**EXERCISE SET**
- 1) In the self-serve infrastructure article, how many unique assignable permissions do AWS, Azure, and GCP expose combined?
- 2) Output the part of the entries that opens with the line containing "Click the 90" and closes with the line containing "[x=122, y=46]" as a Markdown table with columns Row and Line, leaving out blank lines.

Self-Serve Infrastructure Is Still a Myth

Self-Serve Infrastructure Is Still a Myth

Self-serve infrastructure replaces the ops ticket with IAM confusion, undocumented dependencies, and a Slack message to the one person who knows.

Self-Serve Infrastructure Is Still a Myth

The pitch is compelling. Any developer can spin up a database, provision a staging environment, or deploy a service without raising a ticket or waiting on the operations team. The platform handles it. You just click a button.

In practice, the button leads to a wall.

The wall might be an IAM policy that doesn't cover your team's workload. A Terraform module that works in theory but needs a specific VPC configuration nobody documented. A networking dependency that wasn't mentioned in the runbook. The operational friction didn't disappear. It just moved deeper into the system, where it's harder to see and harder to ask about.

The result is always the same: a Slack message to the one person who actually knows how this works.

The permission maze nobody wants to own

IAM is where self-serve initiatives go to die quietly.

AWS, Azure, and GCP combined expose over 21,000 unique assignable permissions. Nobody understands all of them. Developers certainly don't, and most platform teams don't either. What gets built instead is a patchwork of policies that work for the teams who were present when the platform was set up, and silently fail for everyone else.

According to a survey of developers, 66.7% find IAM configuration overly complex, with 53.3% citing ambiguous permission boundaries as their primary challenge. When the access model is too complex for the people operating it to understand, it signals a system design failure, not a training deficit. "Self-serve" becomes "spin up and hope."

The downstream effects compound. Under time pressure, 60% of developers admit to reducing security measures, taking wider permissions than needed because requesting the correct scoped role takes too long. Service accounts accumulate unchecked privileges. Studies consistently show over 70% of data leaks trace back to excessive access privileges. Self-serve without guardrails doesn't just create friction: it creates security debt that compounds silently until something breaks badly.

The portal that isn't self-service

Many organisations solved the UX problem before they solved the infrastructure problem.

They installed Backstage, or a commercial equivalent, added a clean interface, and announced that self-serve infrastructure was live. The portal looks like a product. The catalogue is populated. The "create service" button is right there.

What the portal doesn't advertise is that clicking that button triggers a Jira ticket to the platform team, or calls a Terraform module that hasn't been updated in eight months, or provisions a resource in the wrong account because the team's workload profile wasn't accounted for when the template was written.

CNCF has documented this pattern directly: building the portal before the platform creates a self-service facade rather than actual self-service. The interface exists. The underlying automation doesn't. The developer clicks confidently, and then waits exactly as long as they would have with a ticket.

Backstage, the most widely adopted open-source IDP, is explicit about this: it is a framework, not a finished product. Implementing it requires dedicated platform engineering effort, ongoing plugin maintenance, and significant customisation. That's a reasonable trade-off for large organisations with dedicated platform teams. It is not self-serve out of the box, and presenting it as such sets expectations the implementation can't meet.

**PROVIDED MATERIAL**
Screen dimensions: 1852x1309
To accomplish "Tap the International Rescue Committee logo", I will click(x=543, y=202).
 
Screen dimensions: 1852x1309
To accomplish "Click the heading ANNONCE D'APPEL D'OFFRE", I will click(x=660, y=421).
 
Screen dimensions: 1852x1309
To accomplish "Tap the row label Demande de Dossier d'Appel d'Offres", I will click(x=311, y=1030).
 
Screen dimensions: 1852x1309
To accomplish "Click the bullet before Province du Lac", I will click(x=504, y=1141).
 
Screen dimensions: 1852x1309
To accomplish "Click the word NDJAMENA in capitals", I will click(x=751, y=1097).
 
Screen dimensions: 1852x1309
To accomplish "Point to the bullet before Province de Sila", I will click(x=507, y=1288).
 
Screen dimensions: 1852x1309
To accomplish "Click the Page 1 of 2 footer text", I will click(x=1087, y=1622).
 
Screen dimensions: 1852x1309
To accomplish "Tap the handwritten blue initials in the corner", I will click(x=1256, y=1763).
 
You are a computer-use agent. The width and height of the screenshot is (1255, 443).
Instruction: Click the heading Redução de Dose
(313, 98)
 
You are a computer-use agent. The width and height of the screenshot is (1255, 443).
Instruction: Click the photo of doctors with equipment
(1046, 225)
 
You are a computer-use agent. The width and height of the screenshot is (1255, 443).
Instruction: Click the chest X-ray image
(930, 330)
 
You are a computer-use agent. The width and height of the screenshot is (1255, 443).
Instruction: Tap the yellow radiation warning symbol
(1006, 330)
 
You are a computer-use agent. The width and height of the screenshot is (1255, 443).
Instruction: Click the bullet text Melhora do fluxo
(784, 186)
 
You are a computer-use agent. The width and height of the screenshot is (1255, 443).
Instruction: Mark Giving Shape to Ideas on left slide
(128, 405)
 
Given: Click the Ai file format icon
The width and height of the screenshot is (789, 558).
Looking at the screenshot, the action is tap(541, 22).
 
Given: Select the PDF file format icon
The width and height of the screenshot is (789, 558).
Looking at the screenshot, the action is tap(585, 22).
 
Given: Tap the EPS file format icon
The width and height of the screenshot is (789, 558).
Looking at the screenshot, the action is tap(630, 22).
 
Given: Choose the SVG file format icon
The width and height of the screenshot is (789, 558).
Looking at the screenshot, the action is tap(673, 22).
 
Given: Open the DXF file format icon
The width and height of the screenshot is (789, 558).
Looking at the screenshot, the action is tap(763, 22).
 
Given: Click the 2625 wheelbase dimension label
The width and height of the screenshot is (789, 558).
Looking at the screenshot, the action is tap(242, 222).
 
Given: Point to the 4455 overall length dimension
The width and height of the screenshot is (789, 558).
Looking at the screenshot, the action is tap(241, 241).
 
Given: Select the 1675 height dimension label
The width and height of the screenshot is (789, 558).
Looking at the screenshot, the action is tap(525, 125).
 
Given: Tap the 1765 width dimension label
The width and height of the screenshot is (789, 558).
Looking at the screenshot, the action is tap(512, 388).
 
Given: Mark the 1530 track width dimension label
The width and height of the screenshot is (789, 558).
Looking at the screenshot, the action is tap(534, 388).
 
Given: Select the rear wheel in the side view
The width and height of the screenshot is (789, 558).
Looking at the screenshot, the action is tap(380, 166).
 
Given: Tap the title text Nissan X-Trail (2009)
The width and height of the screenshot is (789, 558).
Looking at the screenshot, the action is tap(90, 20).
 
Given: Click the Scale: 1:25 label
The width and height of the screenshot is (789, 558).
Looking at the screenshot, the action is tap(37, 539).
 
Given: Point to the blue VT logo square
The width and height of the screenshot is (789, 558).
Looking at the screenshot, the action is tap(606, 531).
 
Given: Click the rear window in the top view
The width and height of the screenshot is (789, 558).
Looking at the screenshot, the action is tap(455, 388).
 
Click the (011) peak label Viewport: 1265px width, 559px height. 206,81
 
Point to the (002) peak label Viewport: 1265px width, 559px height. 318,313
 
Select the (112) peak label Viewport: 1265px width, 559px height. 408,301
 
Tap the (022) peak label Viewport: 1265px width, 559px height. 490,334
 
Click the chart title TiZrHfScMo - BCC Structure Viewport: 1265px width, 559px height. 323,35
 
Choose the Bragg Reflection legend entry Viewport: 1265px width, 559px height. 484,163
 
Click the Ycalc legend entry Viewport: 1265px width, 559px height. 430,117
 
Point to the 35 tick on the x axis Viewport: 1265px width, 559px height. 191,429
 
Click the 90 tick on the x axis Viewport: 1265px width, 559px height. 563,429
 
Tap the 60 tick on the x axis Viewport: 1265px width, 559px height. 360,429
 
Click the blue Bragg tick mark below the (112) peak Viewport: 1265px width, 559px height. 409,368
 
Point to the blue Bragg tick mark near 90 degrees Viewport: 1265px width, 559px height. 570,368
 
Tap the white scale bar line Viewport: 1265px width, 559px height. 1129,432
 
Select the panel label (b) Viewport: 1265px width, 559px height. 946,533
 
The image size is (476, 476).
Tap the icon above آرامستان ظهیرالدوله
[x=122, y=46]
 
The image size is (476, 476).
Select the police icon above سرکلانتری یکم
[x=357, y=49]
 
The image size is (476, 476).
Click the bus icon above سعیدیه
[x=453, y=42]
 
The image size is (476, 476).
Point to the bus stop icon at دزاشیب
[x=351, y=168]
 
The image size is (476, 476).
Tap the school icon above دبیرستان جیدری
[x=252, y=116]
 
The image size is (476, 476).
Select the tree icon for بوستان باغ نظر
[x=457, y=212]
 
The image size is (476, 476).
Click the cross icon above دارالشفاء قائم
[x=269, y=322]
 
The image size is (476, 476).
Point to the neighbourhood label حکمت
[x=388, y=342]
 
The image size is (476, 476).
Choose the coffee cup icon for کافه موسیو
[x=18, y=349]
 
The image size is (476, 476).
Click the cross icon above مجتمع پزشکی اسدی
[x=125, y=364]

**ANSWER LIST**
- 1) Over 21,000.

- 2)
| Row | Line |
|---|---|
| 1 | Click the 90 tick on the x axis Viewport: 1265px width, 559px height. 563,429 |
| 2 | Tap the 60 tick on the x axis Viewport: 1265px width, 559px height. 360,429 |
| 3 | Click the blue Bragg tick mark below the (112) peak Viewport: 1265px width, 559px height. 409,368 |
| 4 | Point to the blue Bragg tick mark near 90 degrees Viewport: 1265px width, 559px height. 570,368 |
| 5 | Tap the white scale bar line Viewport: 1265px width, 559px height. 1129,432 |
| 6 | Select the panel label (b) Viewport: 1265px width, 559px height. 946,533 |
| 7 | The image size is (476, 476). |
| 8 | Tap the icon above آرامستان ظهیرالدوله |
| 9 | [x=122, y=46] |